Your task:
Copy out the records below word for word, leaving nothing out.

◆ ◆ ◆ ◆ ◆ ◆ ◆

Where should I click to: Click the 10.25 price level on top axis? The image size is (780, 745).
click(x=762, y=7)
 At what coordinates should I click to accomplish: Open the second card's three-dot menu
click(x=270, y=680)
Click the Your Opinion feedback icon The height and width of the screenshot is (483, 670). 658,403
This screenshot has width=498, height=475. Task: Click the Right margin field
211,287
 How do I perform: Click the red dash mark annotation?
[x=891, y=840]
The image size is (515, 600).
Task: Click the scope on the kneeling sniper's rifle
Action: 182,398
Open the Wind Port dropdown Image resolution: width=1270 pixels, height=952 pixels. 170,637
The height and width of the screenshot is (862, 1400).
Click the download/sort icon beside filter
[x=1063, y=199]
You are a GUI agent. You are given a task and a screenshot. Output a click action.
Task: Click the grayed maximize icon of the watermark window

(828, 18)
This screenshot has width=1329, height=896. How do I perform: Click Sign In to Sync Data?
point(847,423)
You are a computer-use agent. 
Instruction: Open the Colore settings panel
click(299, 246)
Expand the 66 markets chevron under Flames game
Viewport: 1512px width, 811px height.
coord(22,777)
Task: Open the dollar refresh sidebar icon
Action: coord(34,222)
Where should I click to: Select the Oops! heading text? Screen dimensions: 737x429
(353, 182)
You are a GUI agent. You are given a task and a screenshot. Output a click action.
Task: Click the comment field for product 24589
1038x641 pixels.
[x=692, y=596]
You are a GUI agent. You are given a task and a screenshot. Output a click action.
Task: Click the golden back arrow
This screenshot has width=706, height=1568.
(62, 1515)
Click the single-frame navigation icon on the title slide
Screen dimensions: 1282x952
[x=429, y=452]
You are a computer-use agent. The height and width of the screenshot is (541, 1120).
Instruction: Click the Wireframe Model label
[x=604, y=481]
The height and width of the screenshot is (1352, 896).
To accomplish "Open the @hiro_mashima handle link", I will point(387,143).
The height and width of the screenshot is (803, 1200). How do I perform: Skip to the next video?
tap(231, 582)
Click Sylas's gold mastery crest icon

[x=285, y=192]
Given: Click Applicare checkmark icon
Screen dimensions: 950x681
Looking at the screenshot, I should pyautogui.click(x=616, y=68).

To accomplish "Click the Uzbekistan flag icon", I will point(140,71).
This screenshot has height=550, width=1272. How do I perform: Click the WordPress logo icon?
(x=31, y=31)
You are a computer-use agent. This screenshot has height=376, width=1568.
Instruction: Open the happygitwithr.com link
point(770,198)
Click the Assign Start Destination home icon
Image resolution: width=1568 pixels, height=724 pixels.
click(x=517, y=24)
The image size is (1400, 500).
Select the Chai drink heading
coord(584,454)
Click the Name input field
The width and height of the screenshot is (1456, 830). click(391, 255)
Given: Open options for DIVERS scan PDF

◆ ◆ ◆ ◆ ◆ ◆ ◆

Result of the task:
Where should I click to: Click the 10.25 price level on top axis? The image size is (780, 745).
click(x=762, y=7)
 At what coordinates should I click to accomplish: Open the second card's three-dot menu
click(x=270, y=680)
Click the Your Opinion feedback icon The height and width of the screenshot is (483, 670). 658,403
This screenshot has width=498, height=475. Task: Click the Right margin field
211,287
 How do I perform: Click the red dash mark annotation?
[x=891, y=840]
The image size is (515, 600).
Task: Click the scope on the kneeling sniper's rifle
Action: 182,398
Open the Wind Port dropdown Image resolution: width=1270 pixels, height=952 pixels. 170,637
The height and width of the screenshot is (862, 1400).
Click the download/sort icon beside filter
[x=1063, y=199]
You are a GUI agent. You are given a task and a screenshot. Output a click action.
Task: Click the grayed maximize icon of the watermark window

(828, 18)
This screenshot has width=1329, height=896. How do I perform: Click Sign In to Sync Data?
point(847,423)
You are a computer-use agent. 
Instruction: Open the Colore settings panel
click(299, 246)
Expand the 66 markets chevron under Flames game
Viewport: 1512px width, 811px height.
coord(22,777)
Task: Open the dollar refresh sidebar icon
Action: coord(34,222)
Where should I click to: Select the Oops! heading text? Screen dimensions: 737x429
(353, 182)
You are a GUI agent. You are given a task and a screenshot. Output a click action.
Task: Click the comment field for product 24589
1038x641 pixels.
[x=692, y=596]
You are a GUI agent. You are given a task and a screenshot. Output a click action.
Task: Click the golden back arrow
This screenshot has width=706, height=1568.
(62, 1515)
Click the single-frame navigation icon on the title slide
Screen dimensions: 1282x952
[x=429, y=452]
You are a computer-use agent. The height and width of the screenshot is (541, 1120).
Instruction: Click the Wireframe Model label
[x=604, y=481]
The height and width of the screenshot is (1352, 896).
To accomplish "Open the @hiro_mashima handle link", I will point(387,143).
The height and width of the screenshot is (803, 1200). How do I perform: Skip to the next video?
tap(231, 582)
Click Sylas's gold mastery crest icon

[x=285, y=192]
Given: Click Applicare checkmark icon
Screen dimensions: 950x681
Looking at the screenshot, I should pyautogui.click(x=616, y=68).

To accomplish "Click the Uzbekistan flag icon", I will point(140,71).
This screenshot has height=550, width=1272. How do I perform: Click the WordPress logo icon?
(x=31, y=31)
You are a computer-use agent. This screenshot has height=376, width=1568.
Instruction: Open the happygitwithr.com link
point(770,198)
Click the Assign Start Destination home icon
Image resolution: width=1568 pixels, height=724 pixels.
click(x=517, y=24)
The image size is (1400, 500).
Select the Chai drink heading
coord(584,454)
Click the Name input field
The width and height of the screenshot is (1456, 830). click(391, 255)
Given: Open options for DIVERS scan PDF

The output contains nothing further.